By enabling us to work with parameters, parametric equations simplify complex curves into more manageable forms, and allow for the exploration of curves' derivatives, curvature, and other properties in calculus making it easier to analyze motion and paths along these curves.

Calculus Derivatives

Derivatives are fundamental in calculus for measuring changes and determining the slopes of curves at specific points. They form the basis for calculating the rate at which one variable changes concerning another. In the context of parametric equations, we calculate the derivatives with respect to the parameter 't' to find slopes and curvatures of the parameterized curves.

In this exercise, the first derivative, \(\mathbf{r}'(t) = \langle a \cos t, -b \sin t\rangle\), represents the tangent or velocity vector of the curve, providing the direction and rate of change of the curve at any given point. The second derivative, \(\mathbf{r}''(t) = \langle -a \sin t, -b \cos t\rangle\), represents the acceleration, illustrating how the direction of the tangent is changing, which is directly related to the curve's curvature.
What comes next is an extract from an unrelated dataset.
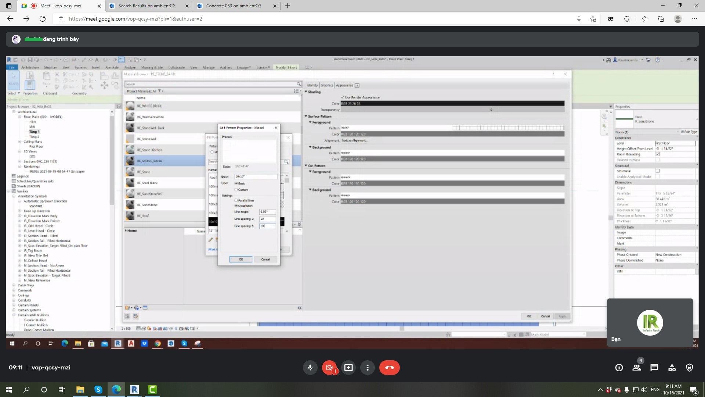Open Meet's three-dot more options menu
Viewport: 705px width, 397px height.
pos(368,368)
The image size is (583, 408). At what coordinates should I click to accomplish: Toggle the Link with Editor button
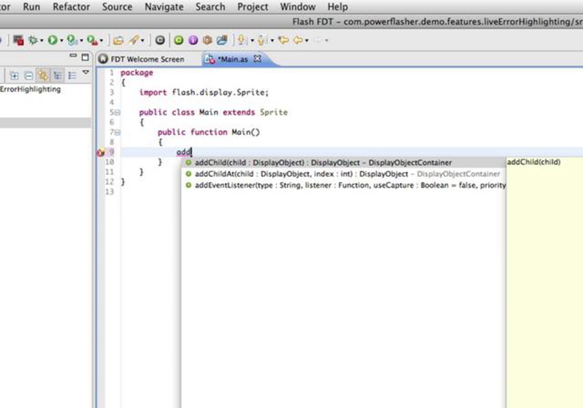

These derivatives are not only crucial for analyzing the motion along curves but also pivotal for understanding dynamic systems, applications in physics, and other engineering problems where changing rates and orientations are crucial.

Rate of Change

The rate of change is a concept in calculus describing the speed at which a quantity changes over time. This concept becomes essential when dealing with motion along curves, as it helps to understand how the position of a point on the curve evolves with respect to the parameter 't'.

In the given exercise, the rate of change is illustrated by derivatives. The first derivative represents the instantaneous rate of change of the curve's position, indicating how fast the curve is moving at each point. The second derivative provides further insight into how this rate itself is changing, offering a lens into the dynamics of acceleration along the curve.

Understanding rates of change is fundamental in fields like physics, where it applies to velocities and accelerations. In economics, it explains how quantities like cost or revenue change over time. This concept forms the foundation for making predictions and analyzing trends across various scientific disciplines.